Forest natively supports data creation but it’s sometimes more efficient to simply import it. This “How-to” shows a way to achieve that in your Forest admin.

1

Create the "Bulk import" with 'File' type and the 'global' option set to true

-> Smart Action - Handling input values

2

Restart your Rails server

Your action is now visible

Importing data 1

3

Declare the route

config/routes.rb

namespace :forest do
  post '/actions/bulk-import' => 'actions#bulk_import'
end
4

Create the controller

app/controllers/forest/actions_controller.rb

In the following example, we use data_uri to parse the encoded file. You should add it to your Gemfile too.

require 'data_uri'

class Forest::ActionsController < ForestLiana::ApplicationController

  def bulk_import
    uri = URI::Data.new(params.dig('data', 'attributes', 'values', 'file'))
    uri.data.force_encoding('utf-8')

    CSV.parse(uri.data).each do |row|
      # Your business logic to create your data here.
    end

    render json: { success: 'Data successfuly imported!' }
  end

end

Uploading images

Image uploading is one of the most common operations people do in their admin. There’s plenty of ways to handle it in your application. Forest supports natively the most common file attachment libraries. In case you’re not using one of them, Forest gives you the flexibility to plug your own file upload business logic.

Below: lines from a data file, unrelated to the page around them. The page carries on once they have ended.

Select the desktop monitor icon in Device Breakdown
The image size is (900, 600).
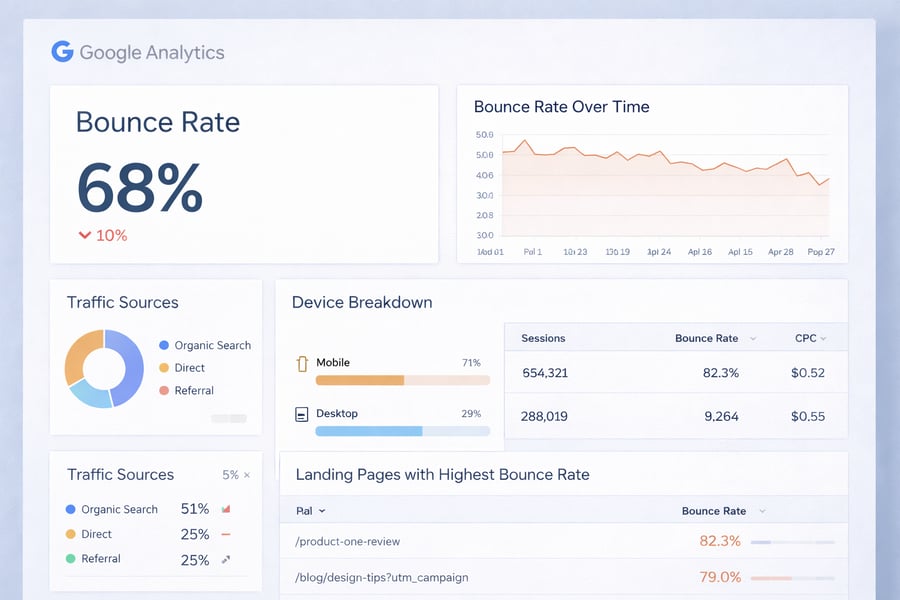[302, 413]
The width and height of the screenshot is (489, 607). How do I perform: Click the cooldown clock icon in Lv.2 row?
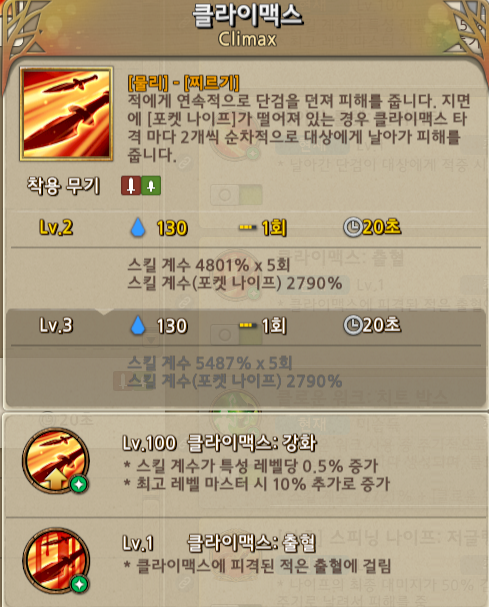(x=352, y=227)
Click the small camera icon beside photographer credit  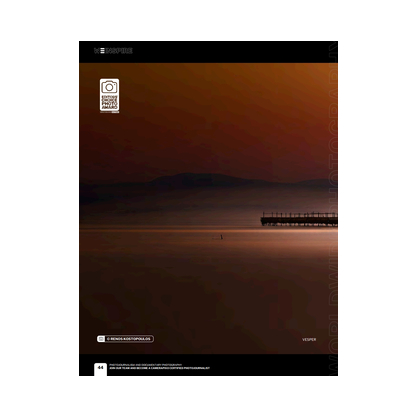101,339
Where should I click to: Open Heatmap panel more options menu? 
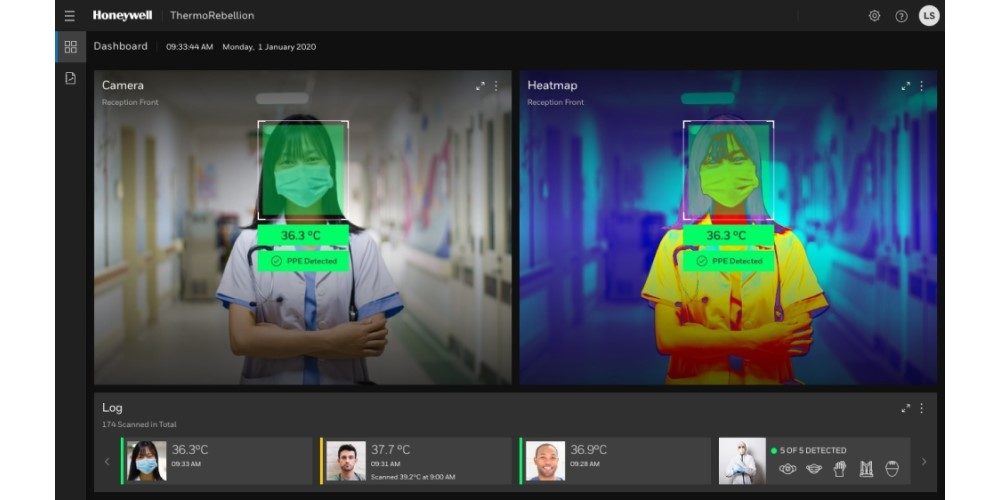(922, 86)
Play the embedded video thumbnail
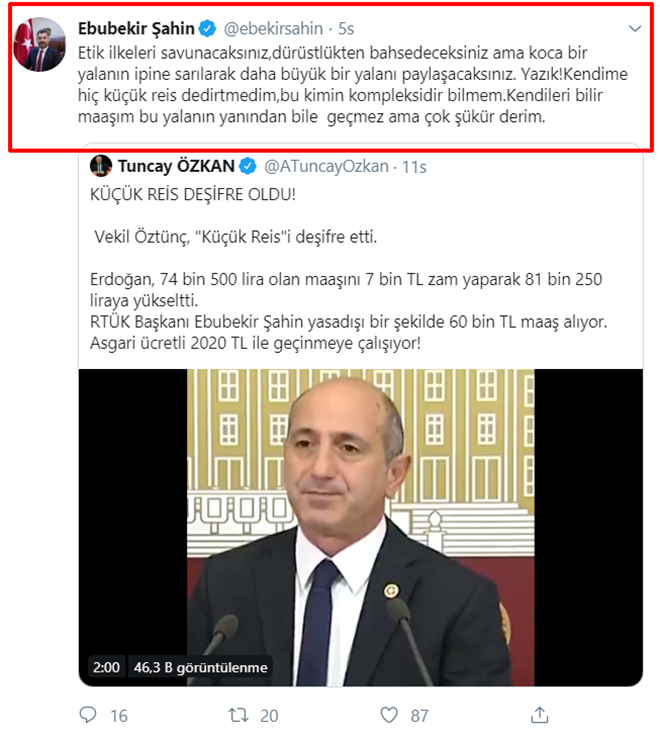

Paperclip and CarrierWave are both well known libraries to manage file attachments in Rails. Forest supports them natively, which means you don’t need to configure anything more to upload and crop your images in Forest.

The following example shows you how to handle the update of a record image. The image field should be a string that contains the image URL. You have to configure the file picker widget on it.

Image upload 1

Having done that, your image is now rendered on your Details view. You can upload a new one when editing your record and clicking on the image. Optionally, you can also crop it.

Image upload 2

Hitting the Apply changes button will update your record with your new image encoded in base64 (RFC 2397).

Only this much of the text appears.